[Screenshot grounding data]
^^^^^^^^^^^^^^^^
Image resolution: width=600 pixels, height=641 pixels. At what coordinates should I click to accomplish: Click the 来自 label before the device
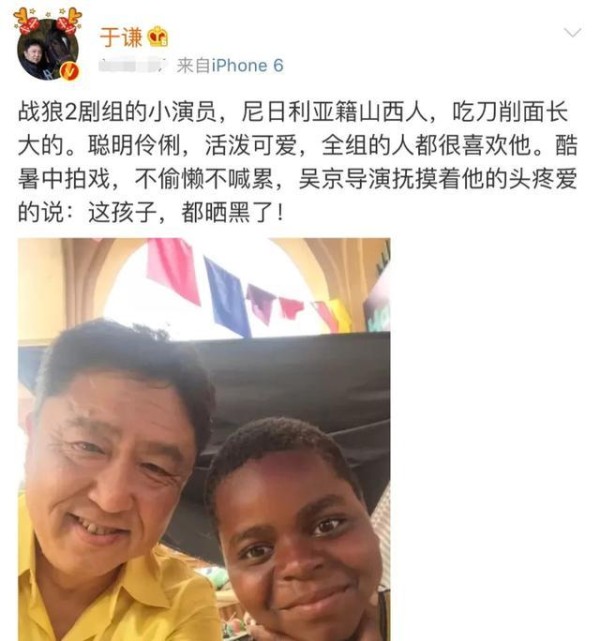tap(194, 66)
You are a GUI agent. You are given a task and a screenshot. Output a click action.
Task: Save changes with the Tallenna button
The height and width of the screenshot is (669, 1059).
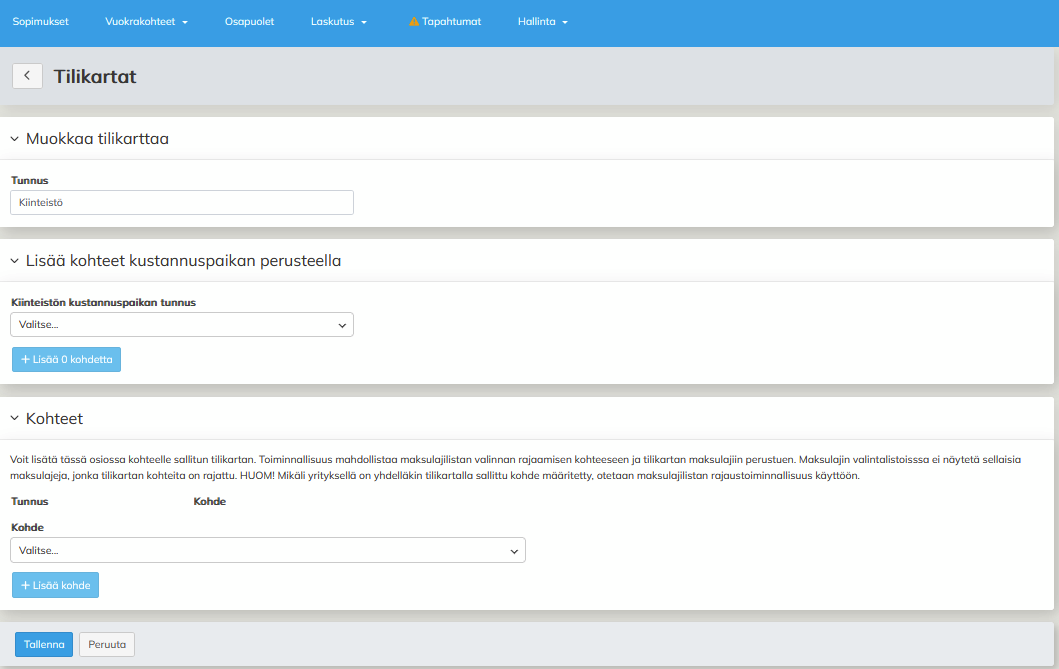[44, 645]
^^^^^^^^^^^^^^^^
Each record above goes into the copy word for word; the pictures do not.

Image resolution: width=600 pixels, height=641 pixels. At what coordinates should I click to accomplish: Click the 来自 label before the device
tap(194, 66)
You are a GUI agent. You are given a task and a screenshot. Output a click action.
Task: Save changes with the Tallenna button
The height and width of the screenshot is (669, 1059).
[44, 645]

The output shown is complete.